One serious post, coming up.
I know I’m always Little Miss Sunshine, and I really am. I’m usually bubbly-happy and always joking around but these past few weeks though, I feel lost, stressed and pissed. With things at home and at work, I don’t really know where I should be. I don’t feel like I belong anywhere. At all.
I’m really hating my workplace. The environment is not good for me anymore. I hate all the unnecessary rules and I especially hate the vice principal. She really, really gets on my nerves! The thing about her is that she always, always changes things around without notice. Like she’d suddenly decide to change the class schedules in the middle of the day. Or she’d be laughing at you, in front of your class and the other faculty, because stories about yellow umbrellas is gay. Or she’d be insisting that we use the curriculum that she knows when it’s NOT the school’s current curriculum. Or she’d be telling the other team to do something that she already asked our team to do, making everyone confused. Or she’d be telling our boss that we supposedly told some company secret to the school driver when we never even heard any of those information before. And the way she orders people around! Even asking me to buy her personal stuff at the convenience store. OMG~~ If I don’t get out of here soon, I really think I’m liable to kill her. She’s so unprofessional! My feelings about her is affecting my everything else. Seriously. These days, I end up eating dinner by myself ‘cause when I eat with the family, I end up snapping at them for no reason at all. I don’t even talk much with everyone at home these days ‘cause I find that little stuff easily irritates me. I know I’ve always been a bit irritable, but my irritability levels these days are simply WAAAAAAY out there. Gawd~~ This is so not me!
Working for a foreigner is really tough, too. There’s the question of getting along and then there’s the difference between work ethics. To be fair, they’re mostly quite nice to me, but some of their rules are really impossible to follow. Like not being allowed to use the hand dryer inside the toilet ‘cause it’s supposedly for guests only. The hell, right? And not being allowed to adjust the air con by yourself. And no being allowed to go outside for your entire lunch break. I feel like I need to even ask permission to just breathe! It’s so unnecessarily strict! I hate it!
An on top of everything else, there’s classes at the university. I really, really love my classes and if it weren’t for these stupid stuff at work, I know I’d be putting in more effort. I hate the way I’m being so messy and disorganized with school stuff.
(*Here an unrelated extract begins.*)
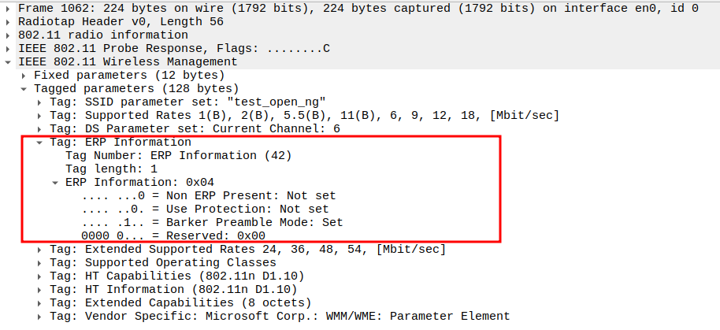Select the Barker Preamble Mode: Set line
Screen dimensions: 720x330
point(211,223)
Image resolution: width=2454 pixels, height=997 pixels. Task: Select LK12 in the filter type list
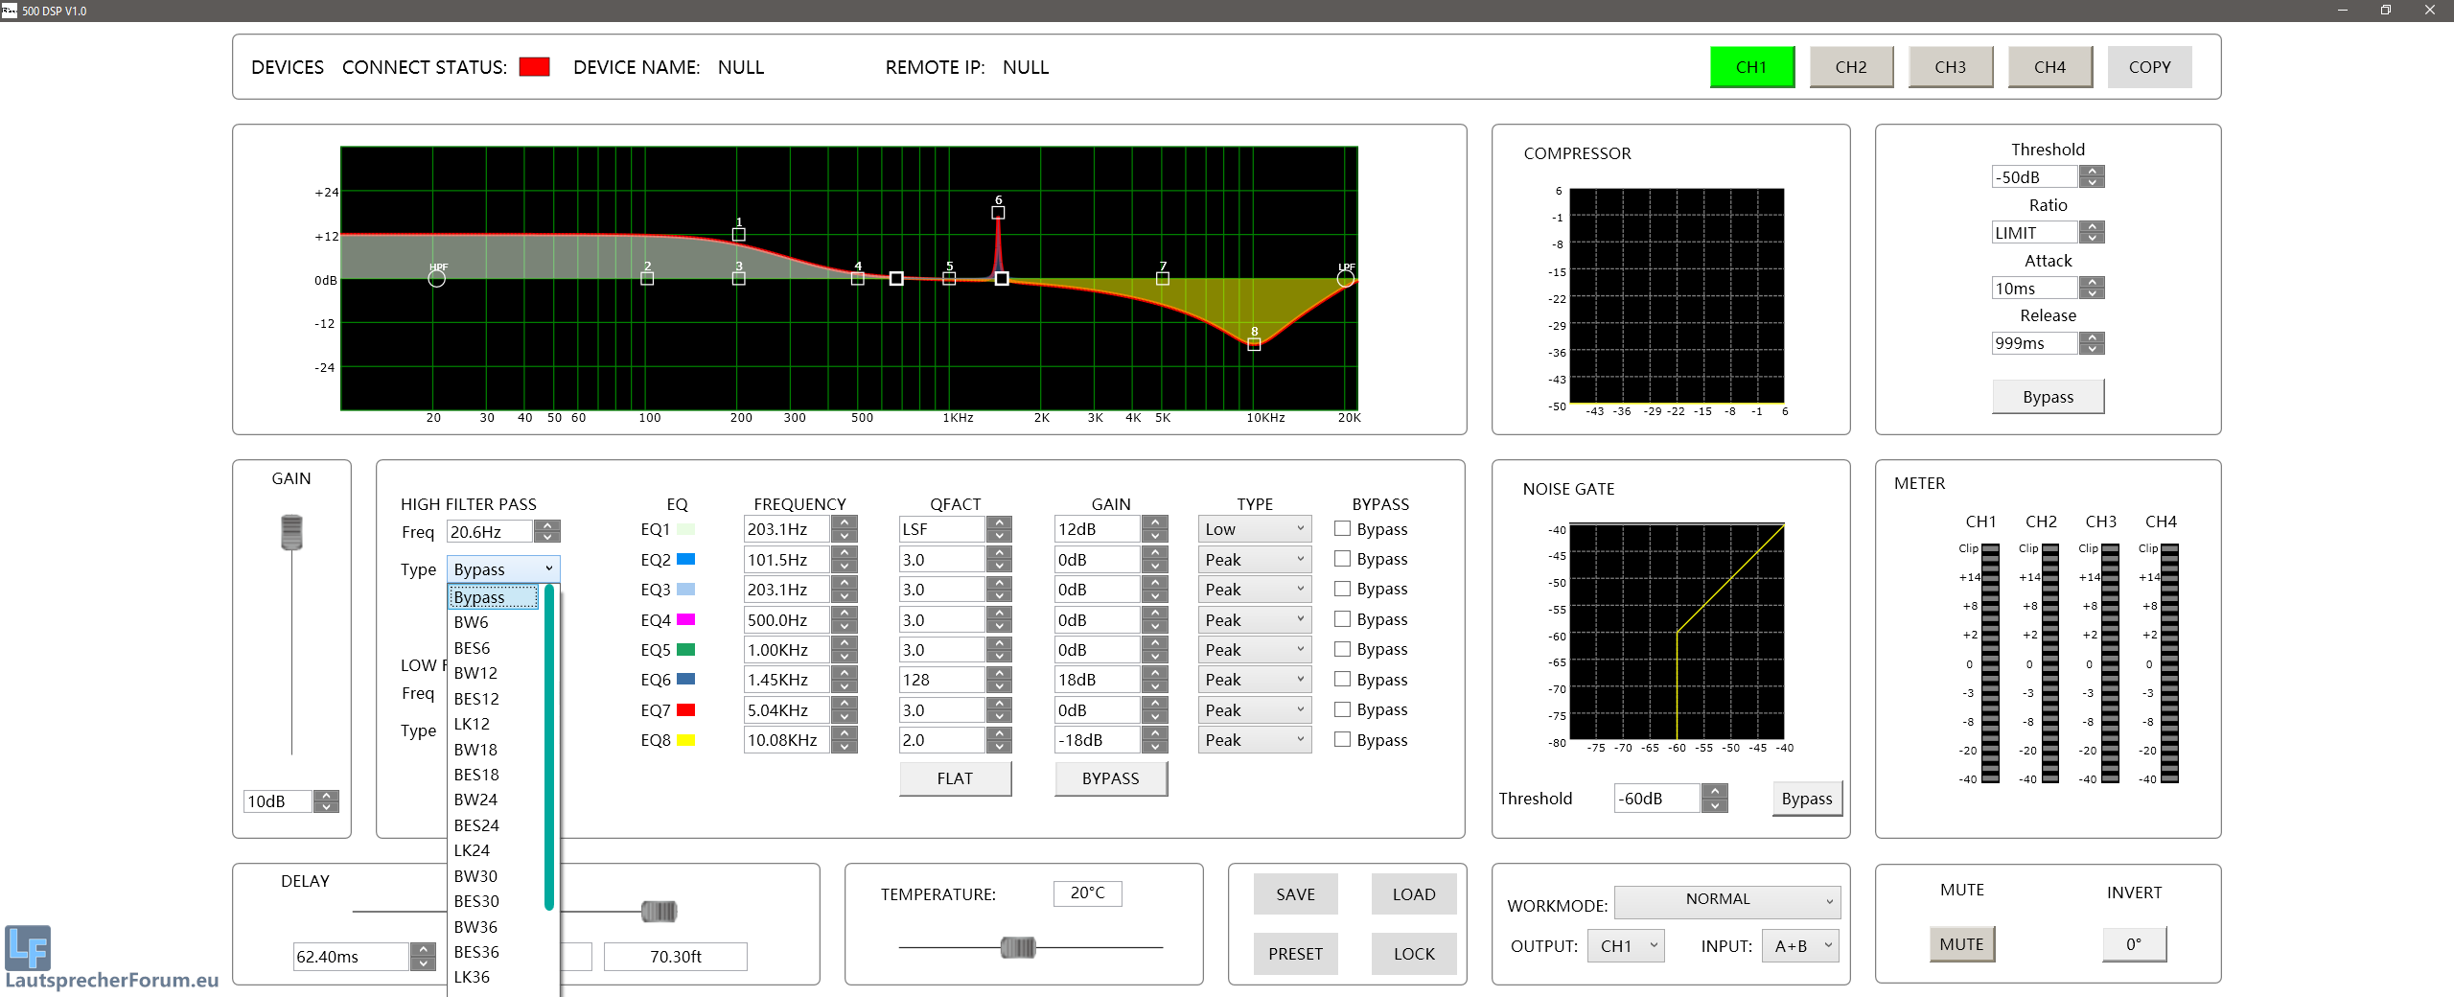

I end up passing mediocre work and most of the time, too, I’m more than an hour late for my classes.
I feel like I’m so out of control with everything right now.
I think if it weren’t for my fandoms, I would have probably really, really snapped. It’s times like these when I’m really glad that I’m a bit childish. Easily forgetting work stuff as long as I’m listening or watching something JE-related. Or, more specifically, something Pi and Jin related. (Yay for that?!)
Such perfect timing, too. Right when I discovered that I really love what I’m doing right now. Working with children is so much fun! That’s basically the only thing that keeps me from quitting right now. If it weren’t for my kawaii students, I think I wouldn’t think twice about leaving this place. –sigh- I just need to hang on till the term finishes. I don’t want to leave them hanging! But I am looking for new places now. I actually have a couple of interviews lined up. I’m hoping everything goes well so that by the next term I could be at a new place. I need to change my work place. Badly. I’m not sure if Jin and Pi are enough to keep me here for another year. So, good luck to me! I hate being this dark and gloomy.